Situation in und um Gaza: Ägypten übernimmt immer mehr Verantwortung / Egypt tries to broker truce; Hamas headquarters to move from Damascus to Cairo / עזה: מאמץ מצרי לרגיעה

Al Ayyam, Ramallah: Freude über die Wahlen in Tunesien, die die Islamisten an die Macht bringen / Amlalommah, Gaza: ...sowie über Raketen-Regen auf israelische Städte & Dörfer / Moshik in Ma'ariv: arabischer Frühling aktuell / Eran Wolkowski in Ha'aretz: Raktenwerfer im Einsatz / Ronny Gordon in Jerusalem Post: "hier gibt es immer wieder Stau"



דניאל דגן - Aus Gaza gibt es wieder Nachrichten. Gute und schlechte Nachrichten. Zunächst die schlechte Nachricht: die Hamas und andere Gruppierung haben in den letzten Tagen Städte und Dörfer in Israel massiv mit Raketen beschossen. Dabei wurden Raketenwerfer eingesetzt, die erst vor kurzem auf Umwegen aus Libyen gekommen sind. In der Stadt Ashdod wurde ein Mann tödlich getroffen. Mehrere andere Personen wurden verletzt. Der Sachschaden geht in die Millionen.



Merken Sie sich bitte unbedingt: der erneute Beschuss hat mit Siedlungen absolut nichts zu tun. Im Gaza-Streifen gibt es keine einzige jüdische Siedlung und auch keine israelische Präsenz - weder zivil noch militärisch. Der erneute Beschuss hat auch nichts mit der Versorgungslage in Gaza zu tun. Dieses Gebiet wird sehr gut versorgt. Gaza hat mit das beste medizinische System in der arabischen Welt. Dort ist die Lebenserwartung bei weitem höher als in den meisten arabischen Staaten (und übrigens auch höher als in der Türkei, die sich so viel Sorgen um Gaza macht).

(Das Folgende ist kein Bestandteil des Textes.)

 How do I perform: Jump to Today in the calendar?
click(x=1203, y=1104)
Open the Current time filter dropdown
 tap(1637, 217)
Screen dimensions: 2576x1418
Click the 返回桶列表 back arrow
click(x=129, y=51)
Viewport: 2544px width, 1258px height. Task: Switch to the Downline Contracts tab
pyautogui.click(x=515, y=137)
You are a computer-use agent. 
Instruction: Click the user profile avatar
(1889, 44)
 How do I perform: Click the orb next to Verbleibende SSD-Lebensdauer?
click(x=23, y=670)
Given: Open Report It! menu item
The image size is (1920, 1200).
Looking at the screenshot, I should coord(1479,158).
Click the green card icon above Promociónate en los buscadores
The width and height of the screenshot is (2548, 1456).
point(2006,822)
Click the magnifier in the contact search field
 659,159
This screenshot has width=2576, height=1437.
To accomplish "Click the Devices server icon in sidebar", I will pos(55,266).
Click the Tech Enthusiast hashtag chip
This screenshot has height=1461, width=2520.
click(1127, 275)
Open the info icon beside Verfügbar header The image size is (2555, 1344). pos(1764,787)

Der Beschuss ist Ausdruck der religiöser Überzeugung von den Herrschenden in Gaza, dass Juden in diesem Teil der Welt nichts zu suchen haben. Er ist ferner Ausdruck der ideologischen Überzeugung, dass die Juden überhaupt kein Volk sind und daher keine Rechte auf eine eigene, nationale Existenz haben. Also muss der jüdische Staat beseitigt werden. Wie schon gesagt hat es mit jüdischen Siedlungen nichts zu tun. Diese wurden ja aus Gaza komplett evakuiert - und das bereits vor über fünf Jahren. In Gaza gibt es nur noch arabische Siedlungen.

Und nun die gute Nachricht: die militärischen Machthaber in Ägypten machen sich immer mehr Sorgen um die extremistische und agressive Haltung der Hamas. Sie befürchten, dass es der Hamas am Ende doch noch gelingt, Ägypten selbst in einen Krieg mit Israel zu verwickeln. Sie beobachten mit Argwohn, wie die eigene Muslim Brotherhood (zu Deutsch: Muslimbrüder) immer mehr Einfluss am Nil gewinnt. Und sie wissen natürlich, dass die Hamas praktisch ein Teil dieser islamistischen Bewegung ist.

Daraus hat die militärische Führung in Cairo folgende Konsequenz gezogen: es ist höchste Zeit, die Muslim Brotherhood sowie ihren Gaza-Ableger in Schach zu halten. Das ist bei weitem besser als zuzulassen, dass die Hamas noch stärker als bisher vom Iran aus gesteuert wird. Eine Konfrontation mit Muslim Brotherhood kommt nicht in Frage. Dazu ist die radikale islamistische Bewegung viel zu stark. Sie beherrscht ja weitgehend die ägyptische Straße. Also versucht man nun, die Muslim Brotherhood einzubinden, um die Lage in Ägypten selbst zu stabilisiern. Auch die Hamas soll miteinbezogen werden.

Diese Entwicklung ist zu begrüßen. Ägypten hat ja eine lange, gemeinsame Grenze mit dem Gaza-Streifen. Ägypten hat viele Möglichkeiten, die Führung in Gaza zu beeinflussen. In Zukunft wird Ägypten (hoffentlich) Gaza immer mehr versorgen. Nicht umsonst hat Ägypten der Hamas angeboten, ihre politische Zentrale von Damascus nach Cairo zu verlegen. Diese Schritte werden nach und nach vollzogen. Sie werden die militärischen Machthaber in Ägypten mit neuen Hebel ausstatten, um Hamas zu disziplinieren und die Ruhe in und um Gaza zu sichern.